Task statement: All lines from the opening of the entries below through the line containing "Image resolution: width=570" must be output exactly as they appear, with no other lines.

[Data excerpts]
# # #
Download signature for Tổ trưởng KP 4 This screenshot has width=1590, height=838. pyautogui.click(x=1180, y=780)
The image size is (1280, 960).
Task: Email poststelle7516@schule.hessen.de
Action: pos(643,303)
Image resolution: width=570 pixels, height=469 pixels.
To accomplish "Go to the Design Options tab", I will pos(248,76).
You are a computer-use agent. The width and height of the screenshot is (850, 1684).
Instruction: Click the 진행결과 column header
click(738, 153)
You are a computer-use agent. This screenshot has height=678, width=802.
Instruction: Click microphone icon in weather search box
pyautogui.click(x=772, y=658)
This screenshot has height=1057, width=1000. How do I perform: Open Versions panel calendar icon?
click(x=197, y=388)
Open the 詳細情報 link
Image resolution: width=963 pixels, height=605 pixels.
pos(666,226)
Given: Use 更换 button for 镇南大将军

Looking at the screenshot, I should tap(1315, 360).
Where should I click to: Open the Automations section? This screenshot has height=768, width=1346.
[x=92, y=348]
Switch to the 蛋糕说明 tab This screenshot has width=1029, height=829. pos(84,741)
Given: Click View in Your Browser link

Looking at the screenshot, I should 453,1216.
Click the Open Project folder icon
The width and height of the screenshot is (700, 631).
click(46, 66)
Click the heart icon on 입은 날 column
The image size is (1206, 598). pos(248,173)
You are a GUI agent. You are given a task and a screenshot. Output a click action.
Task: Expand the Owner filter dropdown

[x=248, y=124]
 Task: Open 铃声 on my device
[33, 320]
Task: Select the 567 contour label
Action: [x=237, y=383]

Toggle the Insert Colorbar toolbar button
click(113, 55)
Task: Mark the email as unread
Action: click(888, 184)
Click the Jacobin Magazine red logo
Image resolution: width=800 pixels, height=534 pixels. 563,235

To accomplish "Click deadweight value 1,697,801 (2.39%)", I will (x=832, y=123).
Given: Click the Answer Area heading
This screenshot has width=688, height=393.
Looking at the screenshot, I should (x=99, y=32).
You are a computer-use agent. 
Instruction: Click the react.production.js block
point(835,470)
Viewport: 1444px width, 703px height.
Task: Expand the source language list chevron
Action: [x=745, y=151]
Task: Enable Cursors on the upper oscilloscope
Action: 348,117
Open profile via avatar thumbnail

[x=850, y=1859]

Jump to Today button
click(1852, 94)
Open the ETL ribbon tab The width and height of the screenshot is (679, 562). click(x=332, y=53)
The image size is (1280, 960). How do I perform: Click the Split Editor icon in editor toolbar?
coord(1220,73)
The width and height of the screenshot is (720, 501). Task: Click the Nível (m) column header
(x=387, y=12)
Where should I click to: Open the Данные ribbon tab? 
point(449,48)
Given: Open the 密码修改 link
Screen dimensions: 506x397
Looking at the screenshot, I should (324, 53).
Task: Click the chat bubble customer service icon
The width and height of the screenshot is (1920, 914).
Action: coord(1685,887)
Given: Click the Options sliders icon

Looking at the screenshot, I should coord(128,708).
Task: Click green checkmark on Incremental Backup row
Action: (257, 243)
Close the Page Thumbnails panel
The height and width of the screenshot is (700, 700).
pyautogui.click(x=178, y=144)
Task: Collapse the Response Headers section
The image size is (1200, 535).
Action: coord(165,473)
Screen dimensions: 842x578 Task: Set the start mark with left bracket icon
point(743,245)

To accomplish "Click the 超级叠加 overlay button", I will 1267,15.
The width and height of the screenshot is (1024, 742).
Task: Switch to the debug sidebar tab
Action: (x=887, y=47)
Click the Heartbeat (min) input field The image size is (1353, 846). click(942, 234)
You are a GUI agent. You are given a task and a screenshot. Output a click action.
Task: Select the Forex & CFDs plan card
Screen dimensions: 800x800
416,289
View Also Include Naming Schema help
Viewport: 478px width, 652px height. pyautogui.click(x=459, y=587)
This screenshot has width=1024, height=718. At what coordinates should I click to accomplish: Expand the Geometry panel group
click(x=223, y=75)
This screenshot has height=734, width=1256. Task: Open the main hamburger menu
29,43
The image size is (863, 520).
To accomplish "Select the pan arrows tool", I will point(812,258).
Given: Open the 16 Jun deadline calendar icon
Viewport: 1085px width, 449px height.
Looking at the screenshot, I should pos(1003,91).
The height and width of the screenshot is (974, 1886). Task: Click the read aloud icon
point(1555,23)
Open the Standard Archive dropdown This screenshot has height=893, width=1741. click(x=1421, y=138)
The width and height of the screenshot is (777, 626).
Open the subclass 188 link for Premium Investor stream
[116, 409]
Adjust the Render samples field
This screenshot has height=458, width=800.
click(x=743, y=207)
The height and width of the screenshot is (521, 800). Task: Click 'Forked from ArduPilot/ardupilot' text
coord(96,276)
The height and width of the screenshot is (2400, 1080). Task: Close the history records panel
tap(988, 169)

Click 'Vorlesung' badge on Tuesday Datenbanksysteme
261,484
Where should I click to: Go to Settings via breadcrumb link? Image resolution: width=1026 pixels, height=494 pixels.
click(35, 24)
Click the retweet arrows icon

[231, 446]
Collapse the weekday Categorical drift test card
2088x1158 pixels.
# # #
Problem solution:
Download signature for Tổ trưởng KP 4 This screenshot has width=1590, height=838. pyautogui.click(x=1180, y=780)
The image size is (1280, 960).
Task: Email poststelle7516@schule.hessen.de
Action: pos(643,303)
Image resolution: width=570 pixels, height=469 pixels.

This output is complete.